Still missing the Chron

A lot of my customers are still missing the Northampton Chronicle & Echo daily newspaper, well over a year on from when it closed. They feel one of the bastions of local democracy has closed down and crumbled away.

There's still something that looks vaguely like the old Chron which comes out once a week, costs £1.10p for a copy, and needs a wheelbarrow to carry it about. But it is stuffed with great advertising sections like Property and Motoring, and once you've pulled these out and ditched them you are left with more adverts, a bit of glitzy what's on, and lots of out-dated news from last week. In the Sports section you can read descriptions of matches that everybody has forgotten about by now.

Let's face it, you don't bother looking in the Property section unless you are looking to buy a property, and you don't bother with the Motoring section unless you are looking to buy a car. So these are two great chunks of the paper that most people pay for and never read.

Couple that with the fact that most of the news is necessarily out-dated, because the paper only appears once a week, and you see why its circulation has dropped drastically since it went into the weekly format. It still has a small regular readership, but my newsagent tells me that even these are gradually dropping off. Every week two or three more people ring up to cancel their Chronicle subscription, and the copies on display are soon well out of date and nobody buys them after the weekend. Since it went up from a £1 a copy to £1.10p, several more regulars have cancelled. This must be happening in other newsagents too, all over town.

My customers really miss the daily Chronicle. They still moan to me about it, and about what they miss most, which is continuity. The weekly Chron has no sense of continuity. When it was a daily you could follow local events day by day, follow the daily cut and thrust of the Letters page, read about which local politicians were accusing each other of being spivs doing shady deals, and read other interesting local news as it happened. You could find out what was on tomorrow that you might want to go to, and generally feel that you were keeping in touch with local events. Some people even tell me they miss the hatched and dispatched pages, too.

-------------------------

→ **PARTS OF THE EXERCISE**
A. In the article on the Chronicle & Echo, set down the passage that begins at the words "Still missing the Chron" and stops after the words "about by now.".
B. Summarize the article on the Chronicle & Echo in two sentences.
C. According to the article on the Chronicle & Echo, what do customers say they miss most about the daily paper?

→ **Data items**

-------------------------

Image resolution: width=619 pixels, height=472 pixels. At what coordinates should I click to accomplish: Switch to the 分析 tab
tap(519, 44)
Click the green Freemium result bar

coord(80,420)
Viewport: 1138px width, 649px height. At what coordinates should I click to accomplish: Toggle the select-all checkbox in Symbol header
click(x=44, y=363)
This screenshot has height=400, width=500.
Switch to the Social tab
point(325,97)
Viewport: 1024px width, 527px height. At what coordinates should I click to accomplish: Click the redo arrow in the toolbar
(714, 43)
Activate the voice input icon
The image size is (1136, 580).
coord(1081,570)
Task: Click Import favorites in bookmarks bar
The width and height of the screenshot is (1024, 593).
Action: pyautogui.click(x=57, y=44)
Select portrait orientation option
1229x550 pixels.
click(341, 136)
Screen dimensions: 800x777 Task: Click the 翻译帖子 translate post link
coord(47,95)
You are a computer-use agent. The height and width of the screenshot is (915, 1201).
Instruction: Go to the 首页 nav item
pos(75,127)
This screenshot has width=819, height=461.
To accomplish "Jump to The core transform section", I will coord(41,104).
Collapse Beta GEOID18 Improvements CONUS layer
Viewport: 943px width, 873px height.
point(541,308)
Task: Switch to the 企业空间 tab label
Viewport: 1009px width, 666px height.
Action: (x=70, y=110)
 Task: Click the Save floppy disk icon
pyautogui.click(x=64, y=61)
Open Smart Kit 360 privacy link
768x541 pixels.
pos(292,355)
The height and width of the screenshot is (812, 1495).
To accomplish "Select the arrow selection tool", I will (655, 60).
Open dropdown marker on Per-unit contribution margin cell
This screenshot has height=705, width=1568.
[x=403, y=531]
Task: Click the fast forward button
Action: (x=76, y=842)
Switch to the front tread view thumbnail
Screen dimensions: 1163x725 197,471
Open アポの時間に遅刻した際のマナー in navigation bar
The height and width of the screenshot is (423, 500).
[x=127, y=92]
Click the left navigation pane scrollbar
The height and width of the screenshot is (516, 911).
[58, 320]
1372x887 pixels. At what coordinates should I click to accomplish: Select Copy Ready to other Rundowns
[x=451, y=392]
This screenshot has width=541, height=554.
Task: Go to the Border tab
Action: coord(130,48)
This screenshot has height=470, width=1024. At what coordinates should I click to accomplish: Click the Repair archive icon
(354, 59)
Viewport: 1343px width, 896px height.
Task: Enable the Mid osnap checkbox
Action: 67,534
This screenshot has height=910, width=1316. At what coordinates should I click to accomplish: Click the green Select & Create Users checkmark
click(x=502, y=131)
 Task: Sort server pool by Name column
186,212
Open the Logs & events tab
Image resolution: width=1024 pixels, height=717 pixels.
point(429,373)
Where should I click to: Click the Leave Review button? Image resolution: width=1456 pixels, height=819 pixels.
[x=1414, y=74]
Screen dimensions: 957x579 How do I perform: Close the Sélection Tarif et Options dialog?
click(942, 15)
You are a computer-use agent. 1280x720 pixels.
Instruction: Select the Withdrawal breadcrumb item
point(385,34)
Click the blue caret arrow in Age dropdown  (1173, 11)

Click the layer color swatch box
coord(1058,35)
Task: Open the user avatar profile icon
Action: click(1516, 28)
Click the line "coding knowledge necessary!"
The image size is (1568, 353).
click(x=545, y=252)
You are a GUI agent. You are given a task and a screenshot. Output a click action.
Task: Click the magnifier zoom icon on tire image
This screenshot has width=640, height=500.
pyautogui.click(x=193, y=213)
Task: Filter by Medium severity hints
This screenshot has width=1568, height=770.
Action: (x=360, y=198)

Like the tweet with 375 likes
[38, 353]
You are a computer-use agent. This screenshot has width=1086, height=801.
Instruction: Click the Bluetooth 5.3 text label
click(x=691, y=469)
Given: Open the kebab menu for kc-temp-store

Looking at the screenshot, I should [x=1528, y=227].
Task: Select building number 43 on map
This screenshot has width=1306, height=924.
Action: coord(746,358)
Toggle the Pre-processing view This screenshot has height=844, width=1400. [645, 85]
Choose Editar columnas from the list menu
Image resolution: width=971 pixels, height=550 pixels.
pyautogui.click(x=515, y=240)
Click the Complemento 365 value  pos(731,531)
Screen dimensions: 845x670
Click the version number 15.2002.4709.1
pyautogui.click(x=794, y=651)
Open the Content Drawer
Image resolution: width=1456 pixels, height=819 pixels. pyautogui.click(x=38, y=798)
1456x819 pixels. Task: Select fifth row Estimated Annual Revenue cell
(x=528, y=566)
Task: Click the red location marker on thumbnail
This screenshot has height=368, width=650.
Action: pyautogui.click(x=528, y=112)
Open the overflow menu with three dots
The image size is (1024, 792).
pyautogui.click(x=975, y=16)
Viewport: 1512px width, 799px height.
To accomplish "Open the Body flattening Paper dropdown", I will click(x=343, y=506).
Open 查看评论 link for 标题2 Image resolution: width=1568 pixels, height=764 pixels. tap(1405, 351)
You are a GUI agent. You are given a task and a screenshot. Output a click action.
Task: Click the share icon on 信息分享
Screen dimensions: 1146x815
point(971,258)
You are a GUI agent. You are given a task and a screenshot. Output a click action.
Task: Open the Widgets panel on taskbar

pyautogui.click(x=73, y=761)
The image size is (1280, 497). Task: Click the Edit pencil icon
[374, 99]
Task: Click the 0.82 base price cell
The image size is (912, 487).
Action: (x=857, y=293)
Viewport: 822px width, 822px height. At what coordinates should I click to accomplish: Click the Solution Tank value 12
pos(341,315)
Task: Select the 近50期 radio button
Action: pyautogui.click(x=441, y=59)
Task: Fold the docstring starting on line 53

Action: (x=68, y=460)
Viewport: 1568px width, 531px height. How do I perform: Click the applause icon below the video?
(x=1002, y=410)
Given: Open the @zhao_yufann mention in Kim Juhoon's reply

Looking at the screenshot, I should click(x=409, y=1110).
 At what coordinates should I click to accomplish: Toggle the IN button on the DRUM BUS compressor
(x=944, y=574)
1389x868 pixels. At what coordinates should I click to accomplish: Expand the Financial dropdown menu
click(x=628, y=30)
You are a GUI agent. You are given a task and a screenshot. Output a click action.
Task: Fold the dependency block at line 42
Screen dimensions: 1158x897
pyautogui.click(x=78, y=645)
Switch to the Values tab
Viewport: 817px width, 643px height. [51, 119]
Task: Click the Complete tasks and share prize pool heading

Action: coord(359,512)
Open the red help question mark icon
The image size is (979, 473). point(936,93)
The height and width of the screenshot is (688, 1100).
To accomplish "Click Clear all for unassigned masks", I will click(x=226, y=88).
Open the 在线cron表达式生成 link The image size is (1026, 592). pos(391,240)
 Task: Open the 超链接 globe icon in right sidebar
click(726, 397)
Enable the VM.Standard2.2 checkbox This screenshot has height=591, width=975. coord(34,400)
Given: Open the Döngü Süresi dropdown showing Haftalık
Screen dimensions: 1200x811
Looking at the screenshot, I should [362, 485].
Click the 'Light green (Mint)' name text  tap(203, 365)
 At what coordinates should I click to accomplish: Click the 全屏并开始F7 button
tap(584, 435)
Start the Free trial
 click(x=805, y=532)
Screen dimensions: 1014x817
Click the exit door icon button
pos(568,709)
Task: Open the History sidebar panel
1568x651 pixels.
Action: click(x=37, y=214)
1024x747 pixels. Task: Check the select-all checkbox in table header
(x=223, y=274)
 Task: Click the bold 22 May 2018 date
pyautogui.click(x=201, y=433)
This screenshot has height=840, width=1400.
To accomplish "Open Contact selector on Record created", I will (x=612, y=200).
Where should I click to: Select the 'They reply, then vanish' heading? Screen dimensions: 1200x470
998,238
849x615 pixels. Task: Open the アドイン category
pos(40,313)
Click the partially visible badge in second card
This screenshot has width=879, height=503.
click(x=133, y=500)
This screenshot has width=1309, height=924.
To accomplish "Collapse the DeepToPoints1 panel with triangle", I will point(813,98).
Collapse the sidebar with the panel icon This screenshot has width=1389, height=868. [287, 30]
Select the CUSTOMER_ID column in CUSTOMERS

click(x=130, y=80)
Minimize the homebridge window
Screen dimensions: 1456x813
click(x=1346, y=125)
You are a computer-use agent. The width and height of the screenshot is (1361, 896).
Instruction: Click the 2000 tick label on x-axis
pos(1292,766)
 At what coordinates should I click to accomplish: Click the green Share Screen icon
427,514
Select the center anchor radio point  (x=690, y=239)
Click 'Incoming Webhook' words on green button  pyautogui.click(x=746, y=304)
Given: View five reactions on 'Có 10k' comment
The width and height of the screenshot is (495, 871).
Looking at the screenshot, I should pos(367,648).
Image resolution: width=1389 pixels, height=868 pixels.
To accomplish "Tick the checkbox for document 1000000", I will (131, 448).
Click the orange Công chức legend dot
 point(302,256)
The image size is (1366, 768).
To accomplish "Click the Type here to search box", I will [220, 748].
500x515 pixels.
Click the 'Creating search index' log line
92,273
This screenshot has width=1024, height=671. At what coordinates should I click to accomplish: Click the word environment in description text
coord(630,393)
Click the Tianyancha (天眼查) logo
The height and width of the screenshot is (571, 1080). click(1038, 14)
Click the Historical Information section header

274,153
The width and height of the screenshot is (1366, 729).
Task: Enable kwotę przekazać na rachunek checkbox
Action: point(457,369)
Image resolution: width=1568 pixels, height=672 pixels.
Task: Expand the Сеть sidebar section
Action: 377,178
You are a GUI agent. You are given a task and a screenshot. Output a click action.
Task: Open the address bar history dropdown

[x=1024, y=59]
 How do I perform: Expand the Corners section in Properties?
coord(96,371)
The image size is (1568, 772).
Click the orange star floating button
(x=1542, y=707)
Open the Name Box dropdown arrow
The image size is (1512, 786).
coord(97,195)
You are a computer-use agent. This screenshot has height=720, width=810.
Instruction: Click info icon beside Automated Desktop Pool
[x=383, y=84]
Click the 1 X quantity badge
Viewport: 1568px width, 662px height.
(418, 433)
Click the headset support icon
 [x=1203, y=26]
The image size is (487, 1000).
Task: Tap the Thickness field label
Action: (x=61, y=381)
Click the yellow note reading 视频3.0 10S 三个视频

-------------------------

→ **PROBLEM SOLUTIONS**
A.
Still missing the Chron

A lot of my customers are still missing the Northampton Chronicle & Echo daily newspaper, well over a year on from when it closed. They feel one of the bastions of local democracy has closed down and crumbled away.

There's still something that looks vaguely like the old Chron which comes out once a week, costs £1.10p for a copy, and needs a wheelbarrow to carry it about. But it is stuffed with great advertising sections like Property and Motoring, and once you've pulled these out and ditched them you are left with more adverts, a bit of glitzy what's on, and lots of out-dated news from last week. In the Sports section you can read descriptions of matches that everybody has forgotten about by now.

B. More than a year after the daily Northampton Chronicle & Echo closed, many people still miss it, and its weekly replacement carries unread advertising sections and out-of-date news, so its circulation has dropped sharply and subscribers keep canceling. Readers miss above all the continuity of the daily paper, which let them follow local events, politics and letters day by day.

C. Continuity.